Cruzamos a Oporto por el mismo puente que el día anterior casi nos mata, desde donde muchachos se tiraban al río a la vez que pasaban barcos que hacían carreras y cosas, lo que era el motivo de que toda la ribera del río se hubiera llenado de gente.

La orilla de Oporto estaba más llena, pero en vez de de lugareños, de guiris en restaurantes de guiris con bacalhau y estética para guiris.

  • ¡Qué bonito el restaurante! Tiene mesas en el arco – dijo la Lugareña al pasar por uno de ellos, que, efectivamente, tenía unas mesas que daban al río situadas en un arco de lo que parecía una antigua muralla.

  • Para que te den esas mesas se la tienes que chupar al metre, al camarero, al cocinero y hasta al pinche – apostillé yo con mi elegancia habitual.

Tras la cerveza de media tarde, volvimos al entrenamiento subiendo más y más cuestas para ver las calles de Oporto, preciosas y llenas de azulejos, la Estación de San Benito, con azulejos en azul y blanco dentro representando escenas históricas, más iglesias y edificios con azulejos... y la Sé Catedral, que también tiene azulejos en azul y blanco, representando no se muy bien qué porque ya estaba un poco hasta las narices de azulejos y cuestas.

La ciudad nos pareció preciosa, sólo que un poco esforzada para nuestros ya castigados gemelos, y las vistas desde la Sé fueron de las más aclamadas del viaje, como reza en la famosa frase de la Teniente:

  • ¡La vista es preciosa, todos los edificios a punto de venirse abajo!

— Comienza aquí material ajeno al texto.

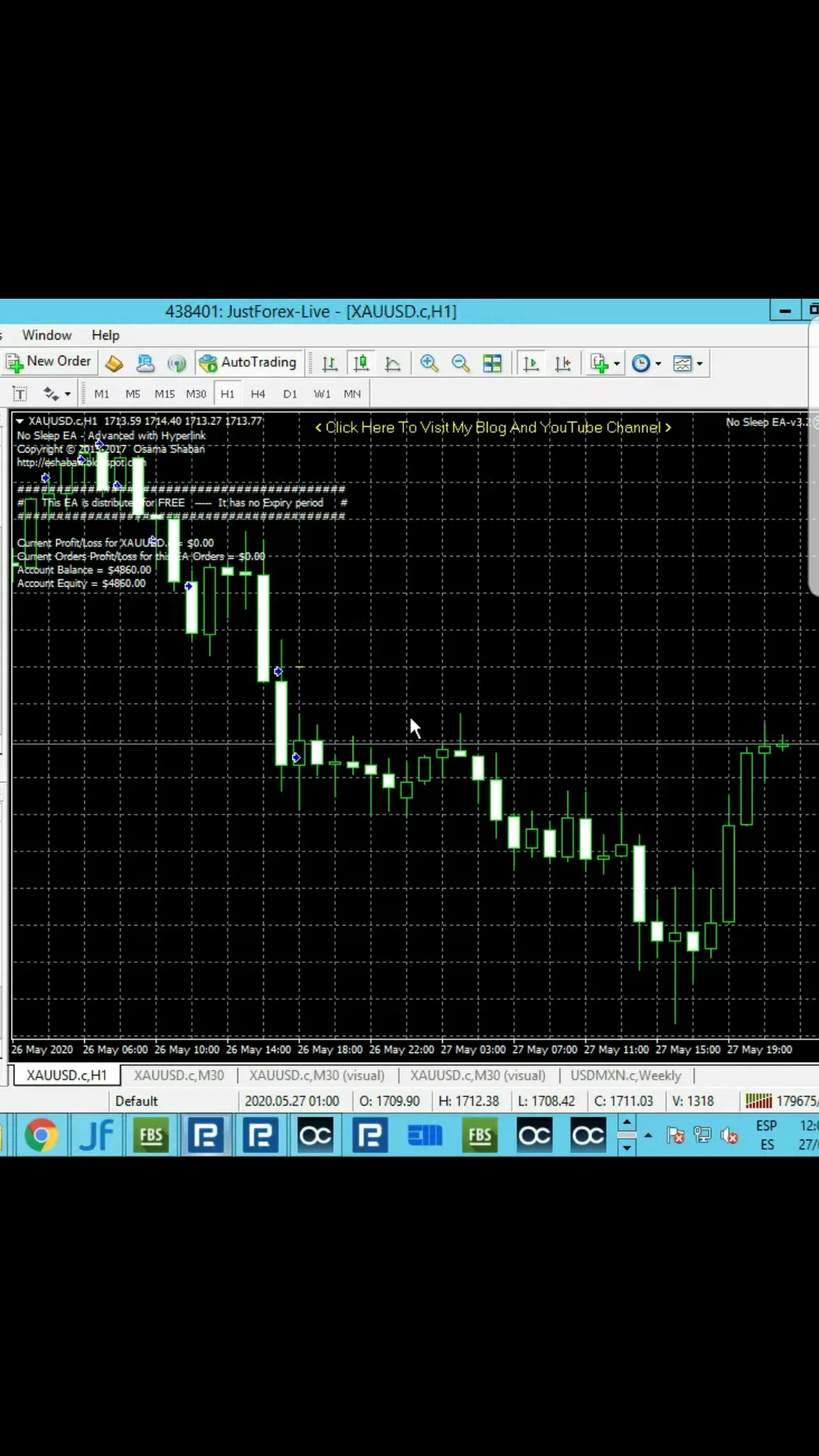The height and width of the screenshot is (1456, 819).
Task: Zoom in on the chart
Action: pyautogui.click(x=429, y=364)
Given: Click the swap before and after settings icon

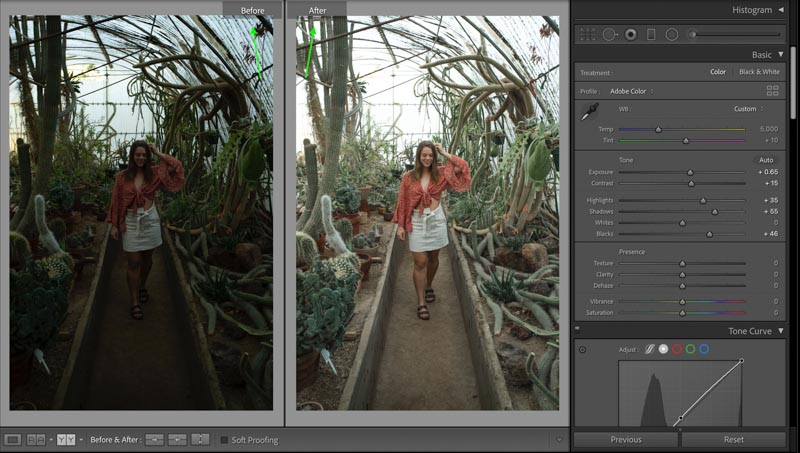Looking at the screenshot, I should pyautogui.click(x=200, y=439).
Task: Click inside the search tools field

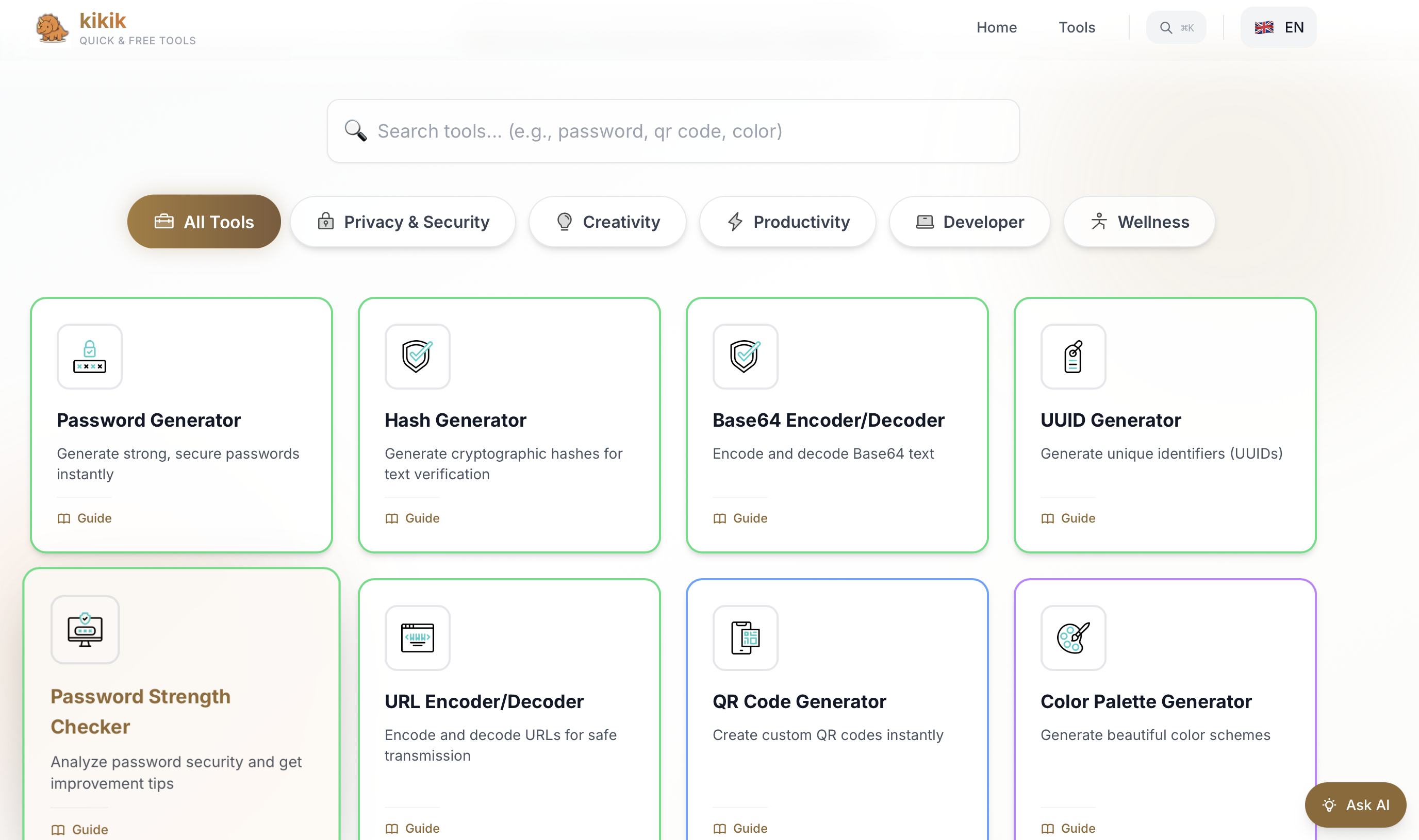Action: coord(673,131)
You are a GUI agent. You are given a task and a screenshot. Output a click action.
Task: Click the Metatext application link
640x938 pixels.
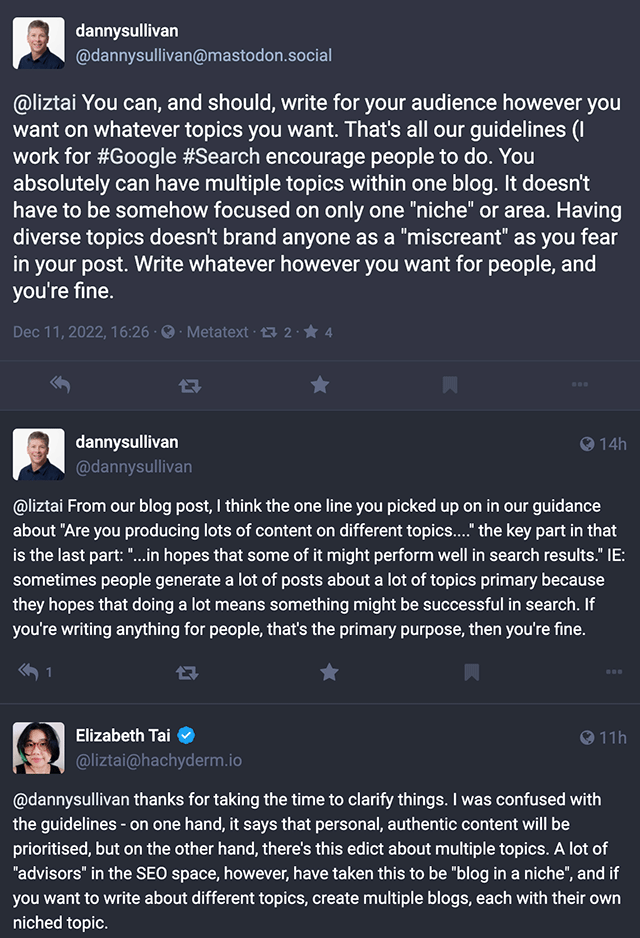point(217,332)
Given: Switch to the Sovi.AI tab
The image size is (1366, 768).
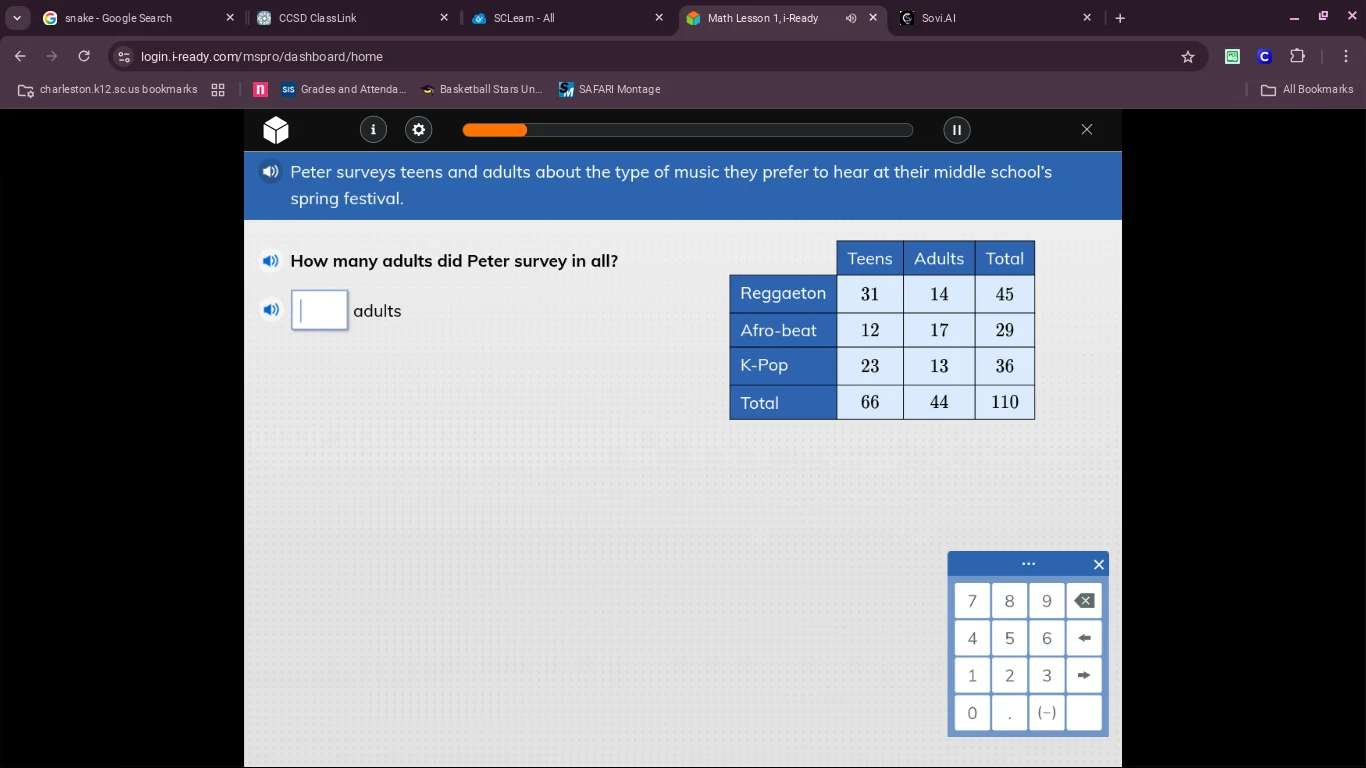Looking at the screenshot, I should tap(990, 18).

No tuve la precaución de apuntar en qué momento a la Teniente le pareció que alguien estaba en un “riliti chou”, pero ya le dije que la expresión iba a ir en este diario sí o sí.

Tras haber logrado el puerto de montaña, bajamos a los Aliados, donde habíamos visto azulejos azules, y donde sentados en otro café de época, establecimos un último cambio de planes. Durante todo el tiempo desde la última vez que los nombré no es que hubiera habido ninguno, sólo quería no aburrir demasiado. La cosa es que antes de llegar a Bilbo, destino final, íbamos a parar en León tras haber pasado por Bragança, pero la Lugareña finalmente, había decidido dirigirse a El Escorial, su pueblo, porque tenía que arreglar unos asuntos. Y no la íbamos a dejar sola. Para celebrar el cambio, pedimos más cervezas.

El café Guarany, donde nos habíamos sentado, era otro café con ansias de elegancia, donde hasta los camareros parecían haberse escapado de películas de los años cuarenta y donde había un señor tocando un piano. Un muchacho algo rarito que se dedicaba a hacer cuentas en una servilleta y apuntarlas después en el móvil mientras hablaba solo, captó nuestra atención porque ya estábamos aburridos de nosotros mismos.

Como se nos hizo la hora de cenar, y había que comer aunque no tuviéramos hambre, emprendimos la marcha en busca de algún sitio donde pusieran caldo verde mientras continuábamos haciendo turismo gracias a distintos establecimientos situados en edificios preciosos con el mismo aire decadente que todo el resto, y a que la Teniente quería encontrar no se qué teatro que cuando encontramos ni ella misma sabía qué era lo que le había llamado la atención. Igual que cuando llegamos a la Plaza de Batalha, sitio adonde nos había querido conducir el día anterior a buscar residencia, aunque nos llevó a la Praza da Republica, más o menos en la otra punta de la ciudad.